Vaccine safety is another issue. Some cases of adverse events are expected with any vaccine. There must be preparation in order to deal with and interpret adverse reactions from an H1N1 vaccine that is formulated, Dr Schuchat said. The National Vaccine Advisory Council, an HHS group that makes recommendations on vaccine issues, will address vaccine safety. “If we intend to vaccinate lots of people in a relatively short time, adverse events will be detected and we need to be able to interpret them,” she said. “If people have gotten both the seasonal vaccine and the H1N1 vaccine, and have adverse events, we need to interpret all of that.”
HHS Preparedness Grants
Underscoring the concern that H1N1 might return in a more potent form in the fall, a number of federal agency heads spoke at the summit about agency planning underway and the need for states, tribes, and health facilities to also plan for a potential H1N1 outbreak in the fall. “We need to make sure that plans are in place, and hopefully, have actually been exercised, so that if there are different rates of absenteeism, operations continue,” said DHS Secretary Janet Napolitano.
Health care providers need to prepare for a large number of people who are simply worried they have H1N1, as well as those who truly have it. “We need for our healthcare providers to begin preparing for what is going to happen in the case of a surge.
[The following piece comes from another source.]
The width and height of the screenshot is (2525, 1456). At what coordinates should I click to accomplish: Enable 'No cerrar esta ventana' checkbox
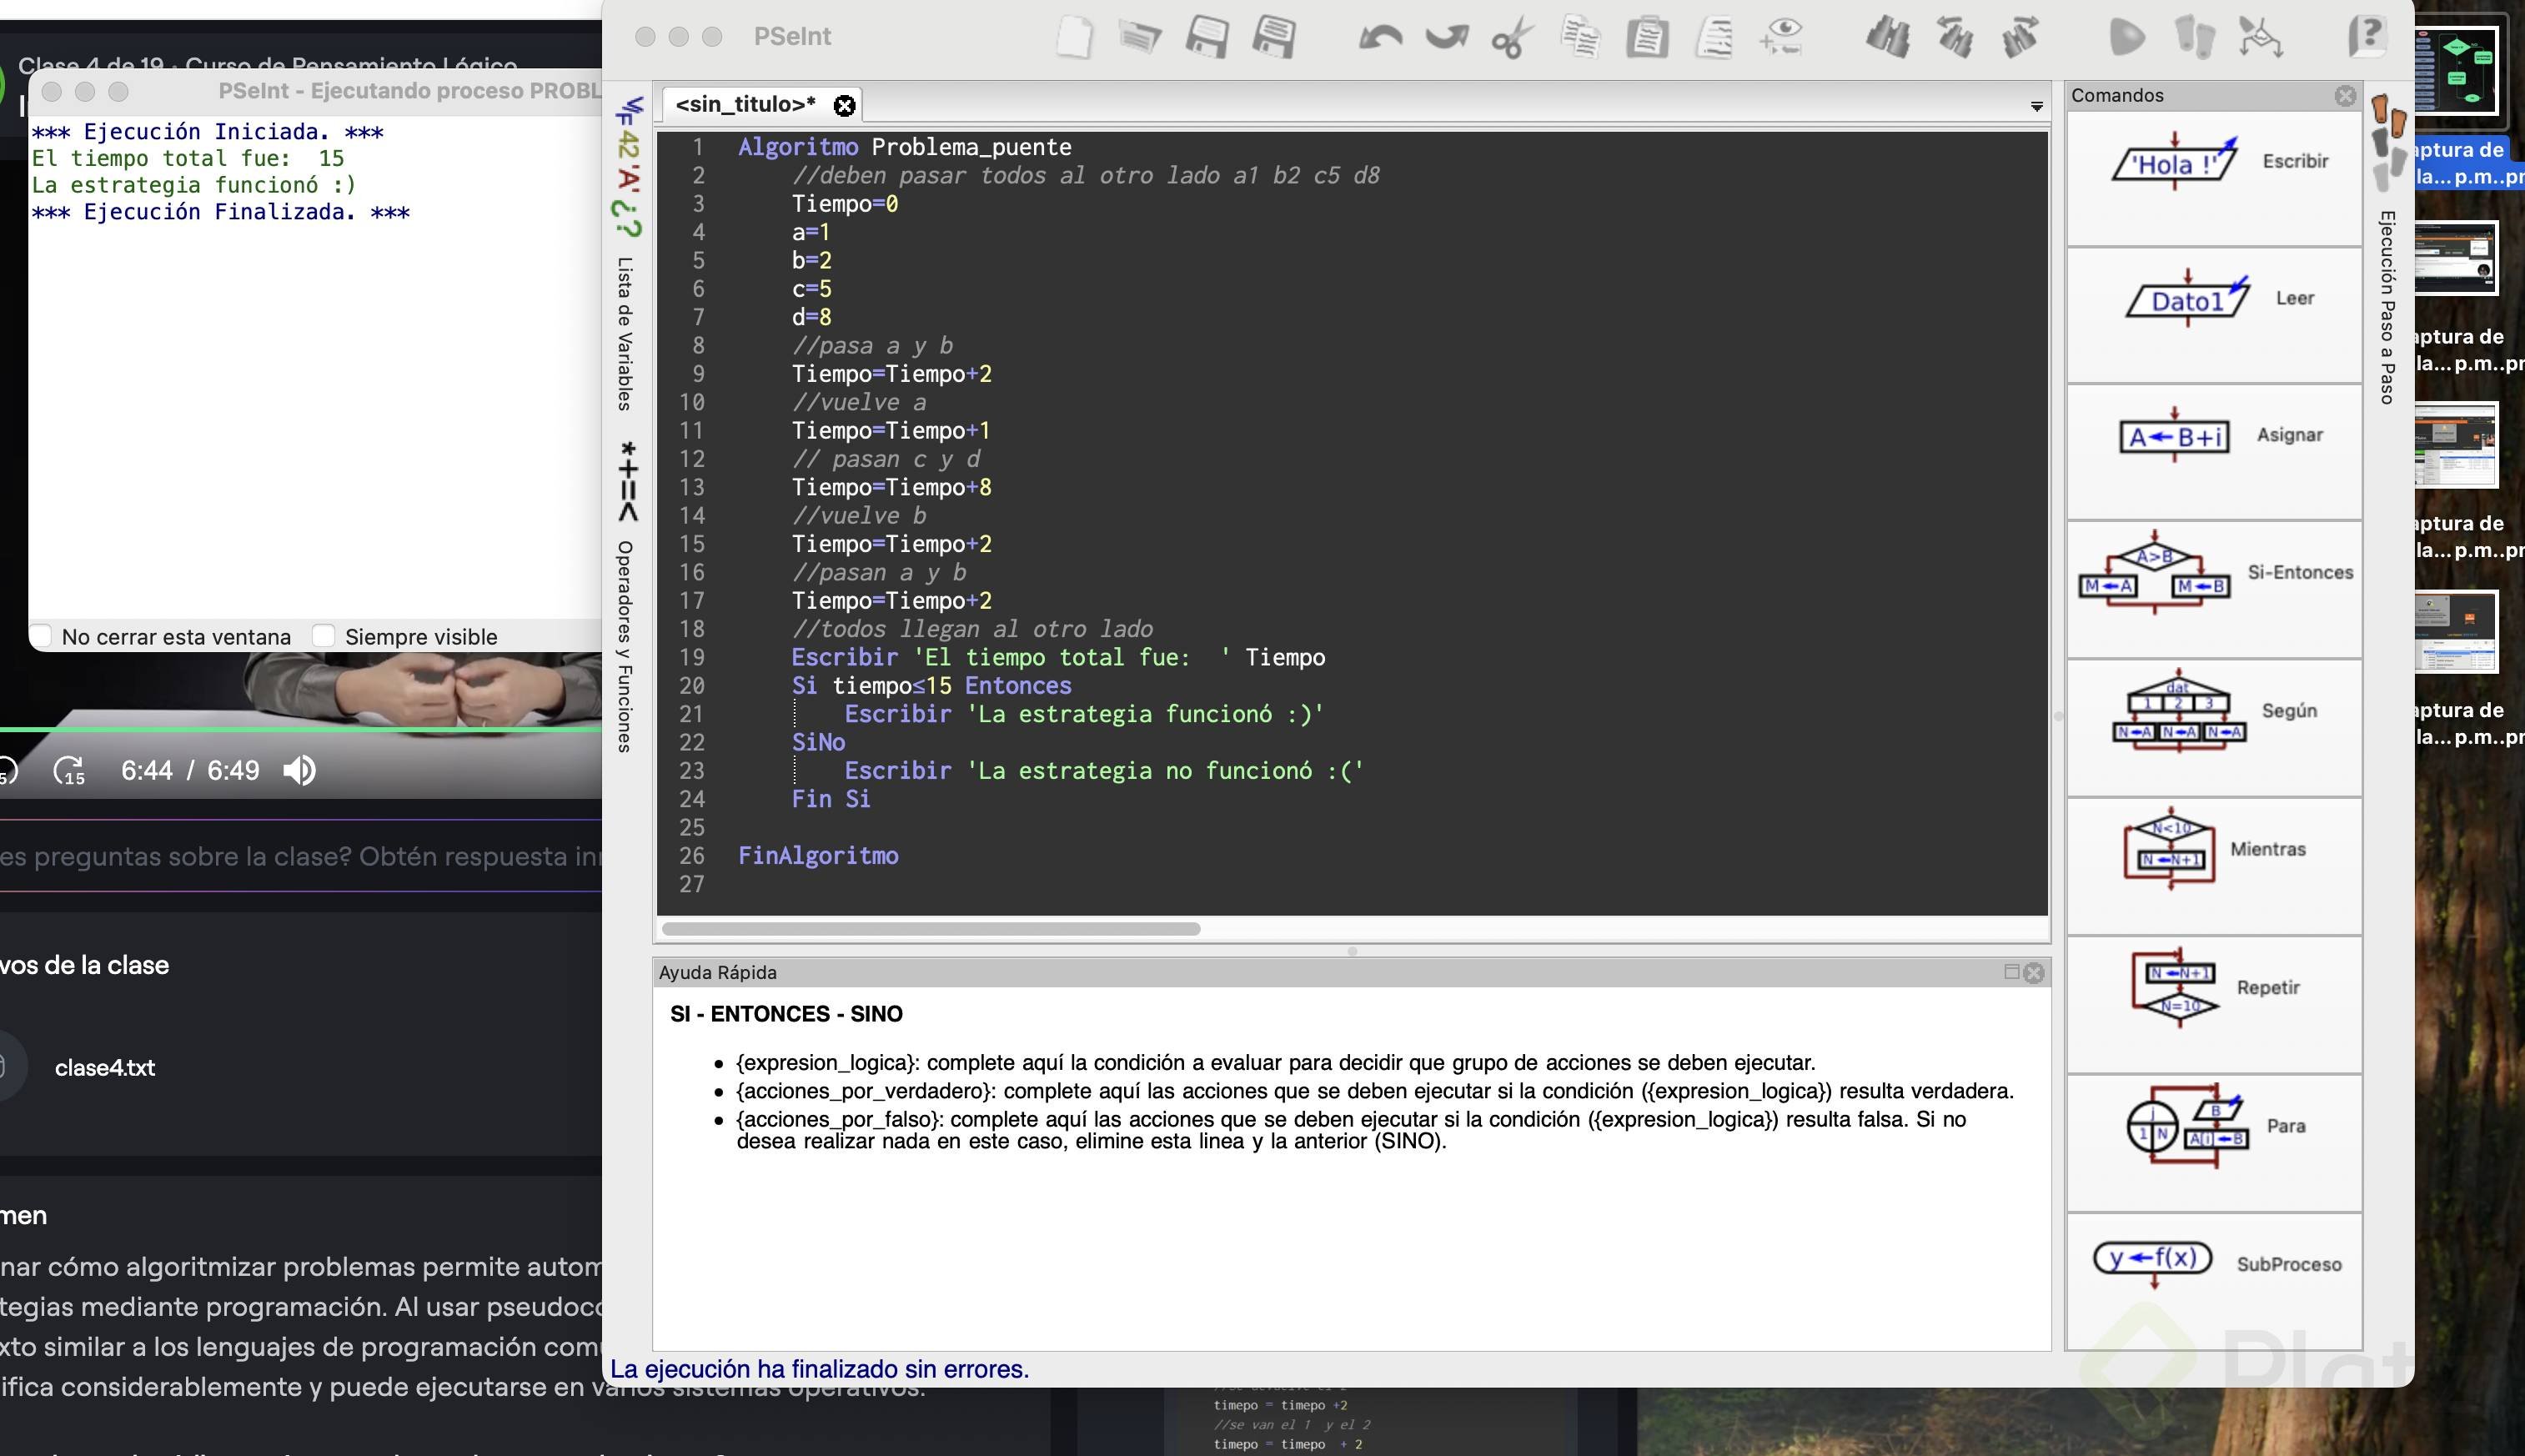tap(42, 636)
Plan now to deal with an influx of patients that could come with an outbreak,” said Sebelius.
Sebelius said that HHS was also making available preparedness grants worth a total of $350 million to help state and local public health offices and health care systems’ resources step up their preparedness efforts.
The government is also centralizing communications about H1N1 and seasonal flu on the federal government’s new Web site www.flu.gov. This site brings together flu-related information from across HHS and other federal agencies. The expanded site builds on the pandemic planning information, long presented on www.pandemicflu.gov, and incorporates information about the novel H1N1 flu as well as the seasonal flu.
HHS is also launching a new PSA campaign contest to encourage more Americans to get involved in the nation’s flu preparedness efforts by making a 15-second or 30-second PSA. HHS will evaluate submissions and will present the best PSAs back to the public so everyone can vote on their favorite submission. The winning PSA will receive $2,500 in cash and will appear on national television. Contest details as well more information about the larger effort to plan and prepare for the flu season are available at www.flu.gov.